Gums are extremely important to our dental health. They keep our teeth tightly in place which helps prevent them from falling out. Since our gums lead such a major role in our mouths, we must take care of them. Brushing your teeth twice a day and flossing daily are key components of a healthy routine. Periodontal disease is a common problem and is the primary leader in tooth loss. When plaque builds up, gums start to recede, teeth begin to wiggle, and deterioration in the jawbone is activated. Periodontal disease is not a result of age, it’s a result of not brushing and flossing your teeth responsibly.
Besides the obvious brushing and flossing, oral hygiene includes taking extra care of dentures. Dentures need to be cleaned daily and should be removed at night or at least daily for four hours. Cleaning dentures helps reduce the number of bacteria that builds up in the mouth. Oral hygiene should also include a method of using fluoride. Fluoride helps the body generate the minerals that make up tooth enamel and protect our teeth. It can be found in some kinds of toothpaste, tap water, and in mouth rinses.
As we get older, the nerves in our teeth change. These changes can make our teeth more or less sensitive to cavities or other problems. If patients’ teeth become less sensitive, they might not notice problems that need attention and will fail to see a dentist for help. If teeth become more sensitive, it may hurt if you drink something too hot or cold. Dentists can help those with sensitivity problems by recognizing issues in your mouth that you may have missed, or by recommending an in-office treatment or toothpaste for tooth sensitivity.

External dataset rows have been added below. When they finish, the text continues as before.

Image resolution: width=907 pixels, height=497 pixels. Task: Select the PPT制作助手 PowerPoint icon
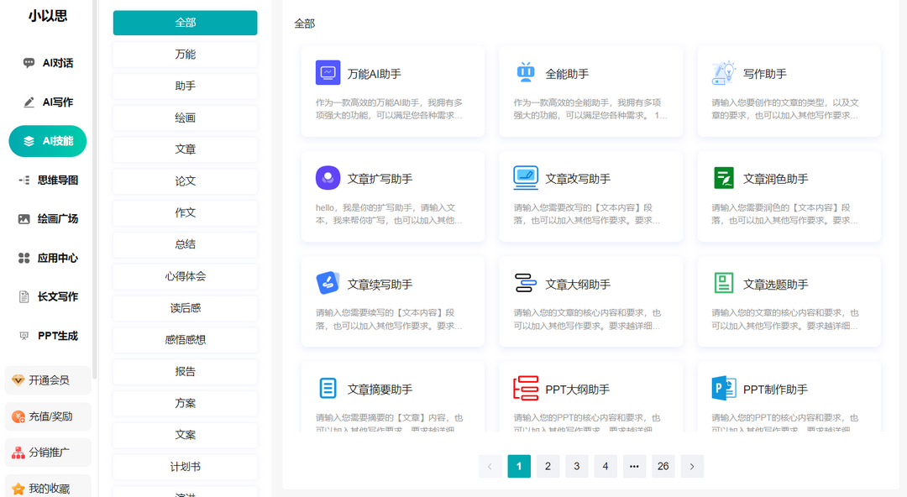723,389
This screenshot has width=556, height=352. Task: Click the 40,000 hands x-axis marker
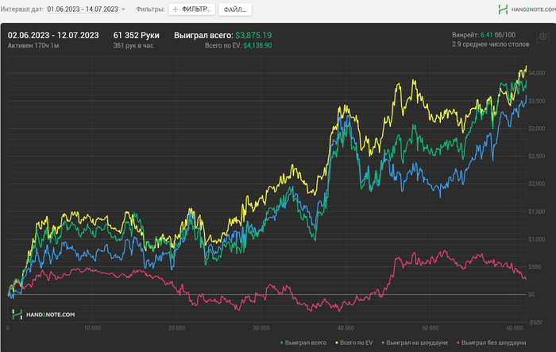[x=346, y=327]
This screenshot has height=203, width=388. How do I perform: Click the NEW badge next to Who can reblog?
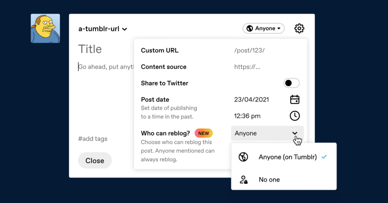click(204, 133)
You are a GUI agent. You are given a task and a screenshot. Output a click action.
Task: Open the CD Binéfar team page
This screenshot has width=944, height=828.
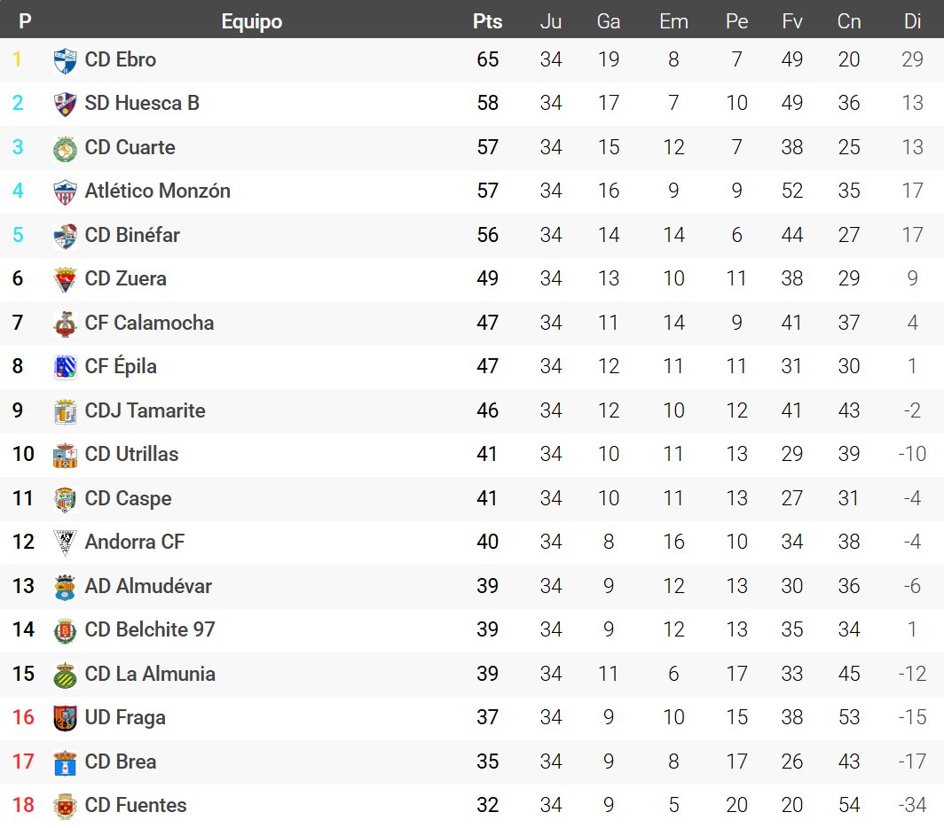132,235
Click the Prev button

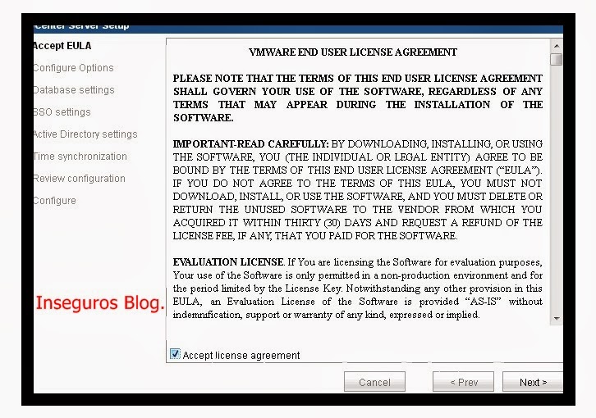(x=463, y=382)
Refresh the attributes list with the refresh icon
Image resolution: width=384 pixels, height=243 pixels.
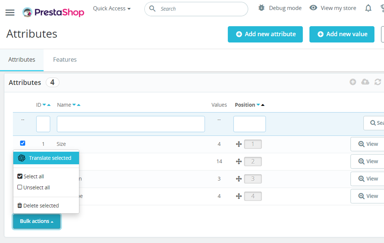(x=377, y=82)
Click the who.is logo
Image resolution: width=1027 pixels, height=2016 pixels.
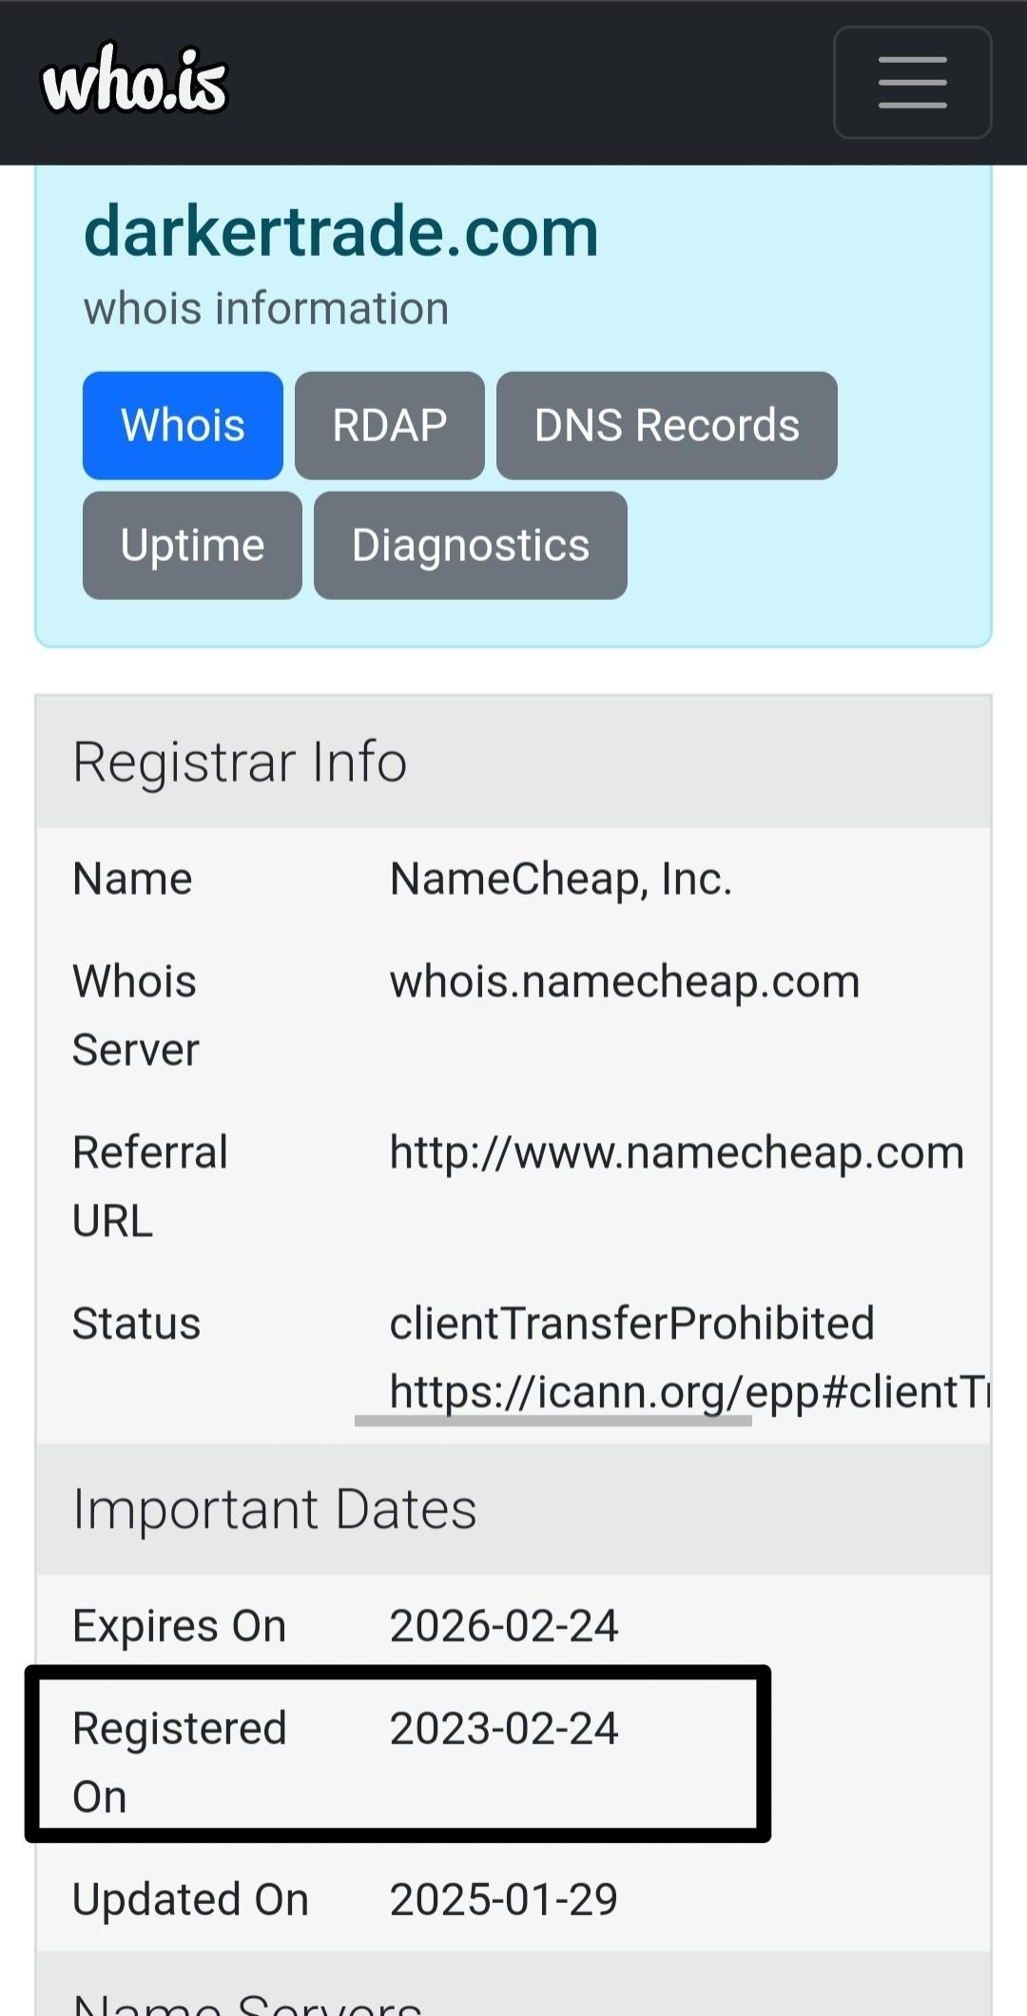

Besides taking preventative measures to tooth decay and gum disease, regularly visiting a dentist can help you from losing your teeth as you age. Dentists, like those at thevillagedentalcenter.com, can help you identify gum disease, cancer in your mouth or throat, and can recommend ways to better take care of your dental health. Just because you are aging, doesn’t mean you need to lose all your teeth.